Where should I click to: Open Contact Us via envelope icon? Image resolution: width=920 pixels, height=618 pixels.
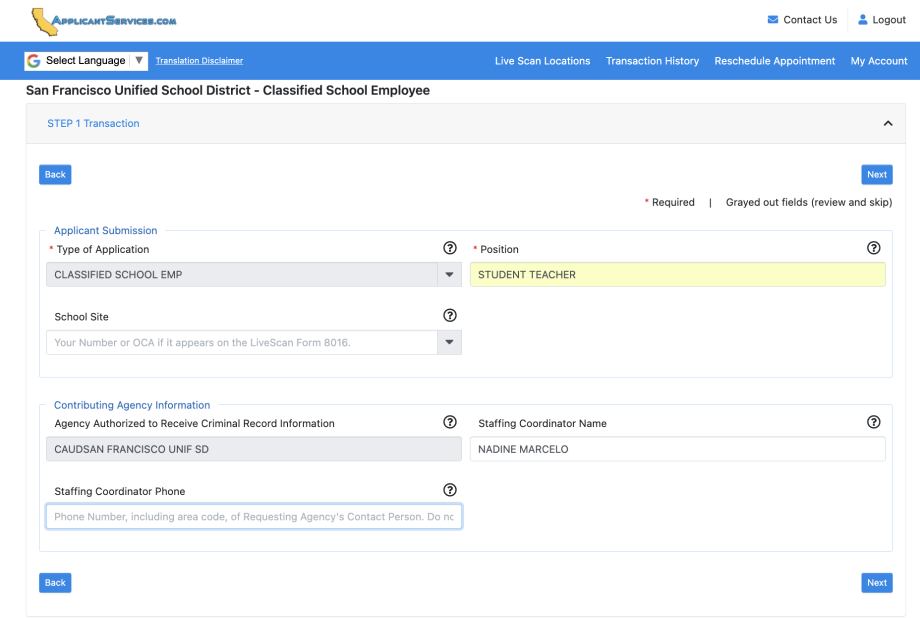773,20
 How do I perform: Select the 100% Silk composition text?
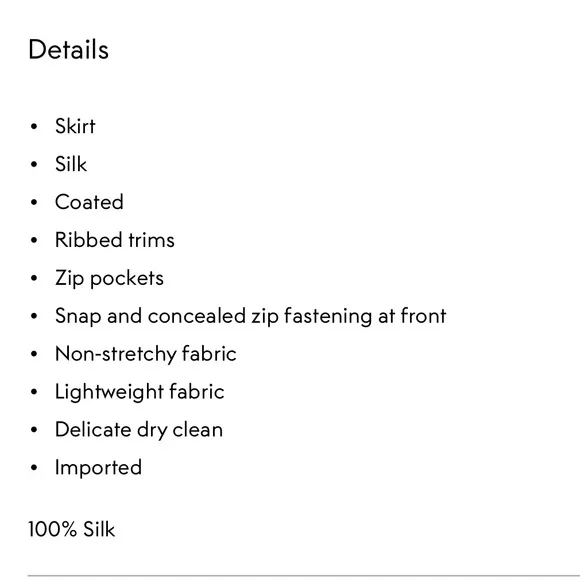point(71,529)
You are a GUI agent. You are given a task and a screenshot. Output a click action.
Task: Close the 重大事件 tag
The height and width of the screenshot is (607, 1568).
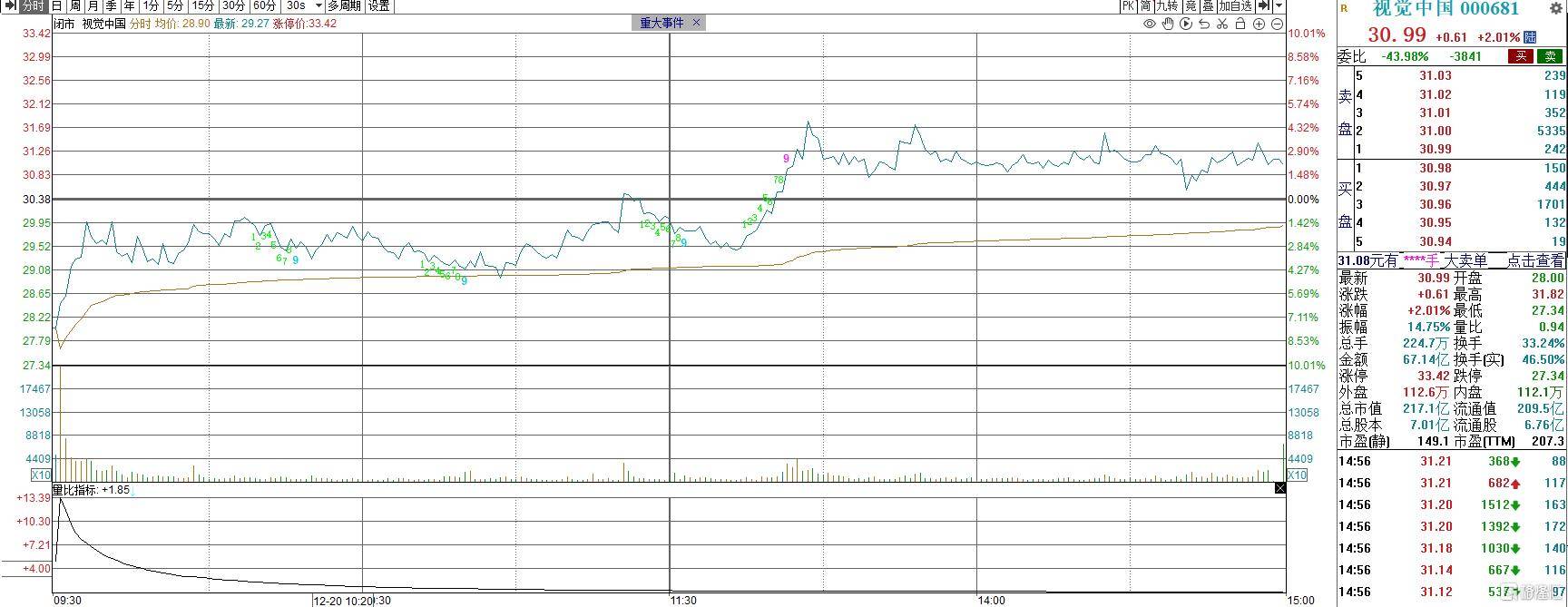[x=697, y=23]
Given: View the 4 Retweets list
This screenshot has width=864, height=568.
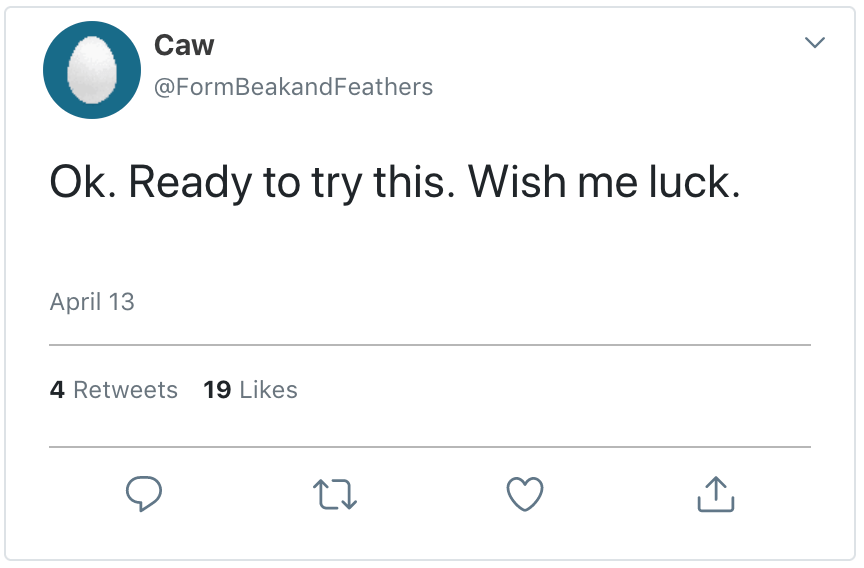Looking at the screenshot, I should tap(114, 390).
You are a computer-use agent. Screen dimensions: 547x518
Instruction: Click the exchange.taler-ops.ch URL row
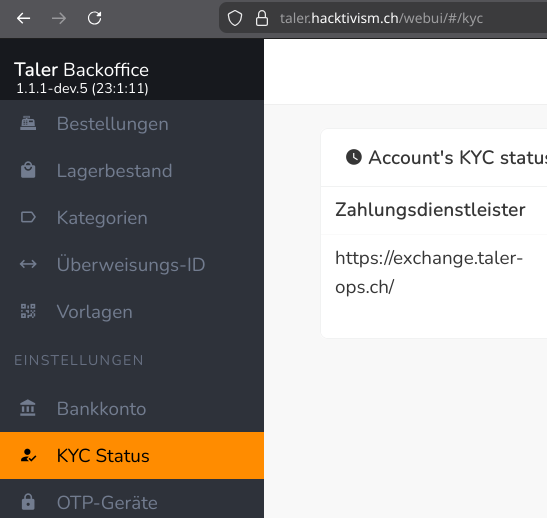coord(434,272)
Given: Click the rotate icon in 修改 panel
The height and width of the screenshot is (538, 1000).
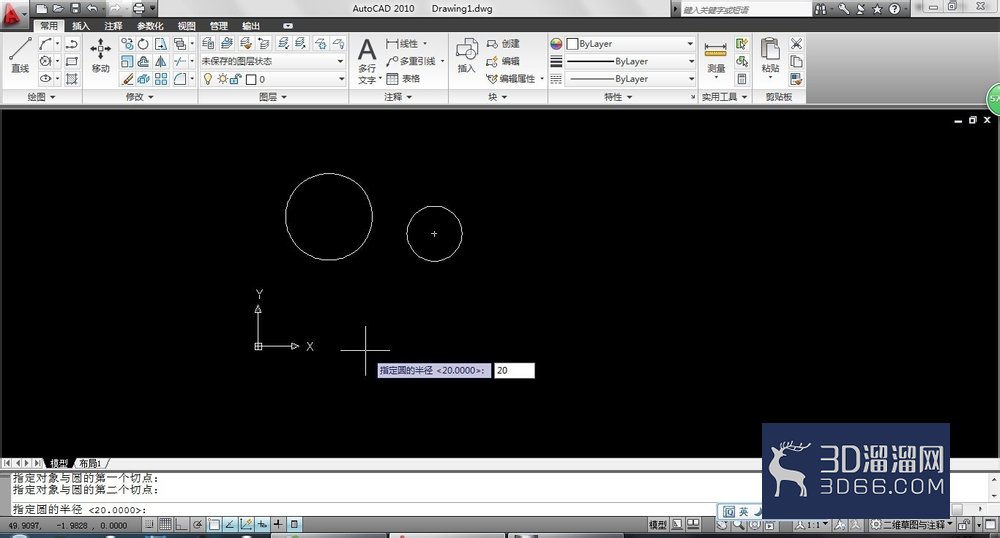Looking at the screenshot, I should click(143, 43).
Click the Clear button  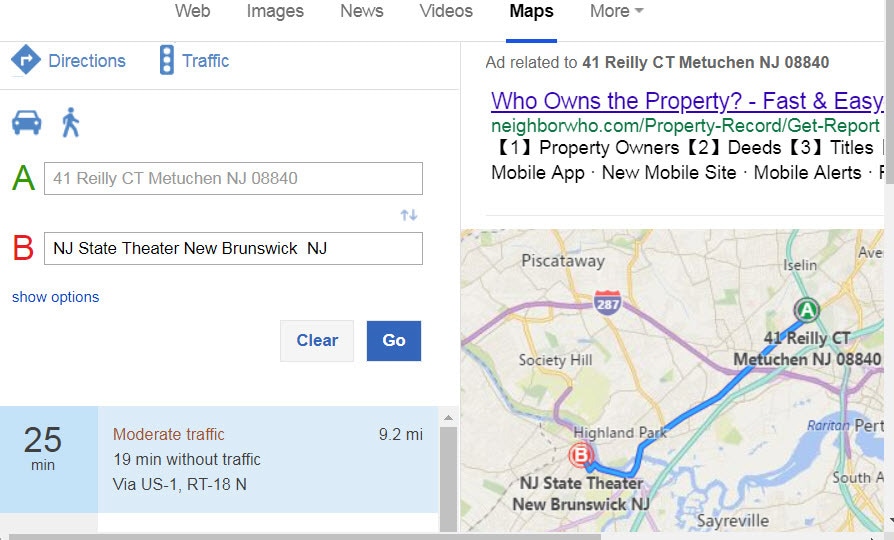click(x=317, y=340)
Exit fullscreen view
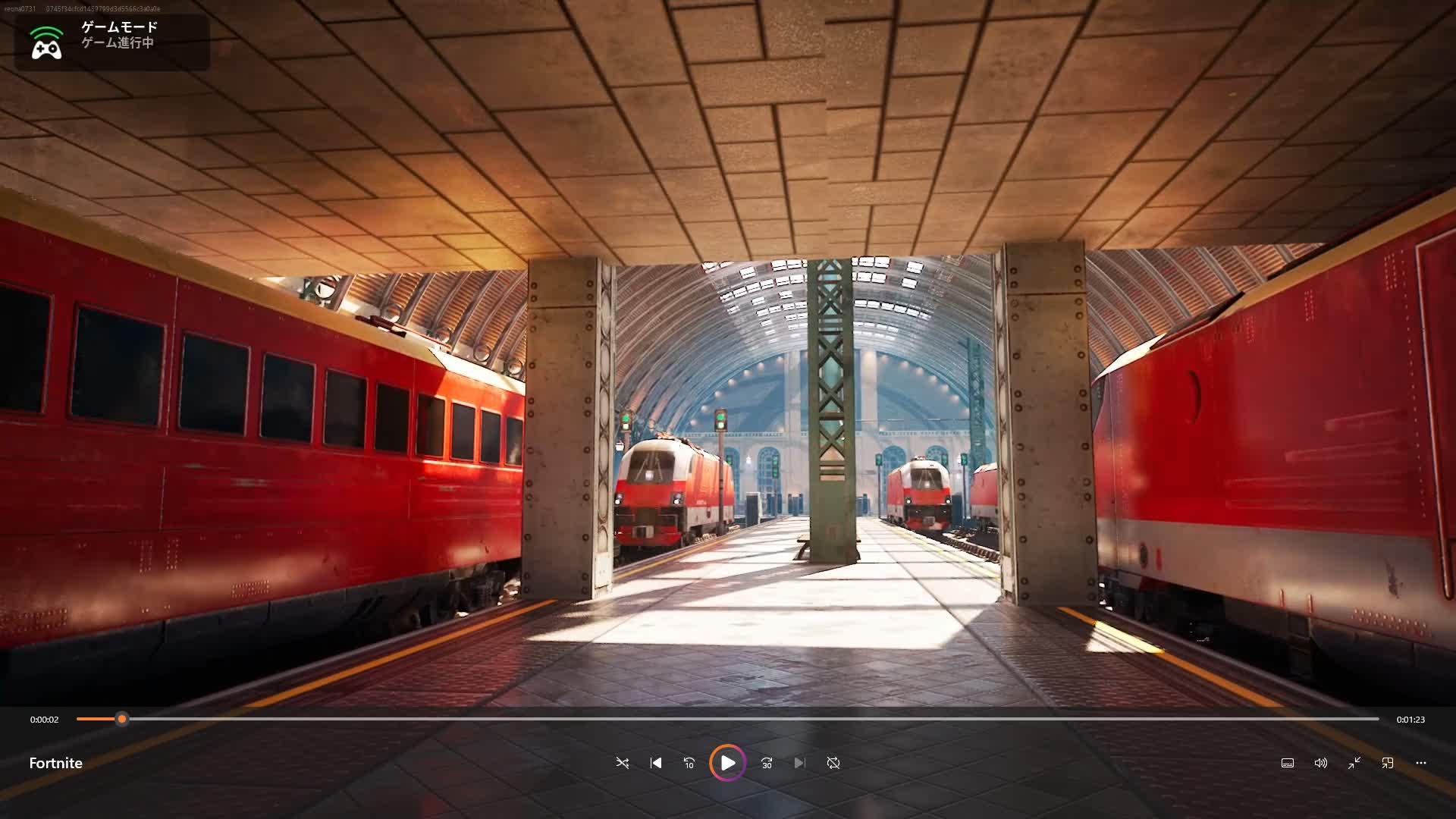 (1354, 763)
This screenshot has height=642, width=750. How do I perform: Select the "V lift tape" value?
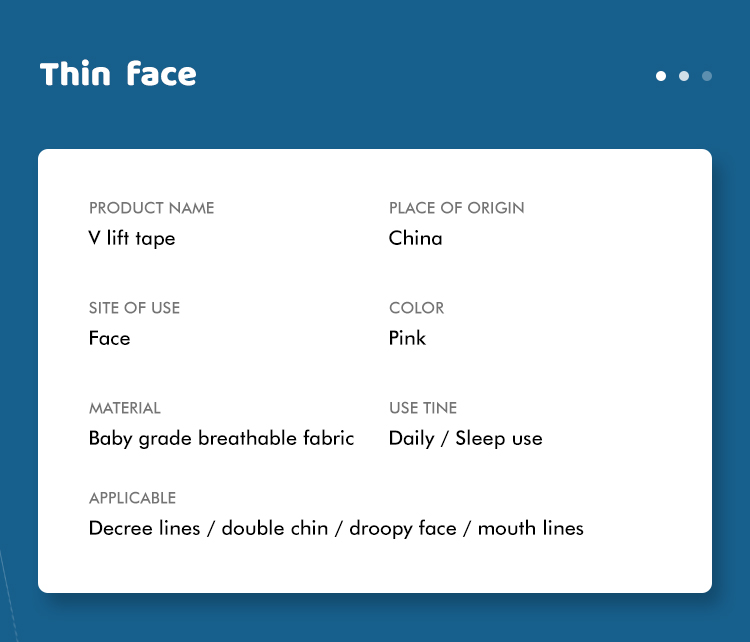tap(132, 238)
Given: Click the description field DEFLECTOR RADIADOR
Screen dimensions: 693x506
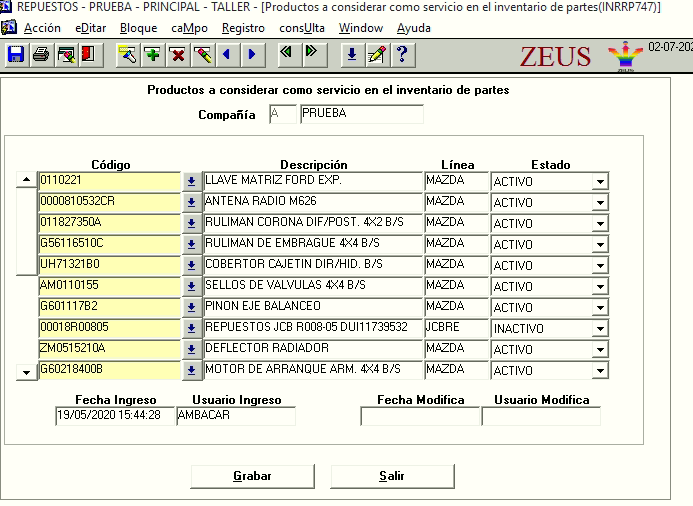Looking at the screenshot, I should (312, 348).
____
Pull out every line of the listing above that contains the word "icon", and copy each one in full.

§ Result of the exercise
Where should I click to: Open Contact Us via envelope icon? Image resolution: width=920 pixels, height=618 pixels.
Given: Click the rotate icon in 修改 panel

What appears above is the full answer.